Hal itu disampaikannya saat membuka kegiatan Pendampingan Penyusunan Peraturan Pengadaan Barang/Jasa di Desa dan Penyusunan Pedoman Kebijakan PBJ BLUD se-Provinsi Papua, di Aula Lukmen Lantai 9 Kantor Gubernur Papua, Rabu (16/9/2026).
Fakhiri mengungkapkan, dari 1.029 desa atau kampung yang tersebar di 9 kabupaten kota di Papua, baru Kabupaten Jayapura dan Kabupaten Keerom yang teridentifikasi memiliki peraturan kepala daerah khusus mengenai tata cara PBJ di desa.
Ia menilai kondisi geografis dan karakteristik masyarakat Papua menuntut regulasi pengadaan yang tidak hanya sesuai ketentuan, tetapi juga sederhana, operasional, dan mampu mengakomodasi potensi lokal.
“PBJ bukan sekadar proses administratif. PBJ merupakan instrumen penting untuk memastikan anggaran negara dan daerah benar-benar menghasilkan manfaat bagi masyarakat,” kata Fakhiri.
Ia menekankan bahwa pengadaan harus dilaksanakan secara efektif, efisien, transparan, terbuka, bersaing, adil, dan akuntabel.
Fakhiri menyebut persoalan serupa juga ditemukan pada pengadaan di Badan Layanan Umum Daerah (BLUD). Berdasarkan pemetaan awal, terdapat 18 BLUD sektor kesehatan di Papua, terdiri dari 11 rumah sakit umum, satu rumah sakit khusus jiwa, dan enam puskesmas.

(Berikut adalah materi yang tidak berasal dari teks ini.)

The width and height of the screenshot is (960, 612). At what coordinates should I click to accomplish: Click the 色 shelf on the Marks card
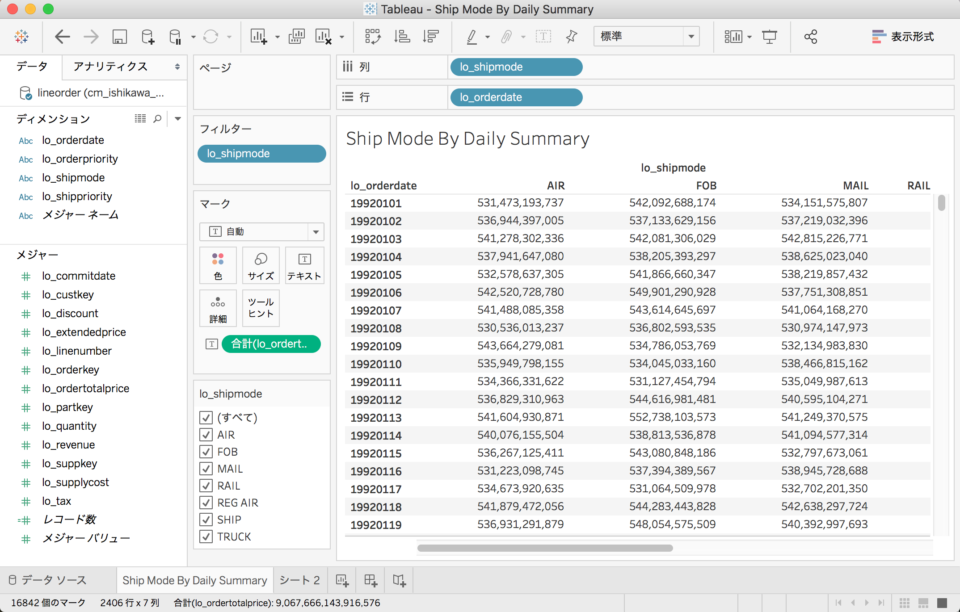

Namun demikian, regulasi khusus PBJ BLUD yang teridentifikasi baru ada di RSUD Abepura, yang diatur melalui Peraturan Gubernur Papua Nomor 85 Tahun 2024.
Fakhiri berharap pendampingan bersama Lembaga Kebijakan Pengadaan Barang/Jasa Pemerintah (LKPP) itu tidak berhenti pada penyusunan regulasi semata, melainkan menghasilkan perubahan nyata dalam praktik pengadaan.
“Pengadaan yang tepat prosesnya, tepat penggunaannya, tepat sasarannya, dan pada akhirnya tepat manfaatnya bagi masyarakat,” ujarnya.
Ia menegaskan bahwa tata kelola pengadaan yang bersih dan profesional merupakan bagian penting dari upaya mewujudkan visi Papua CERAH (Cerdas, Sejahtera, dan Harmoni).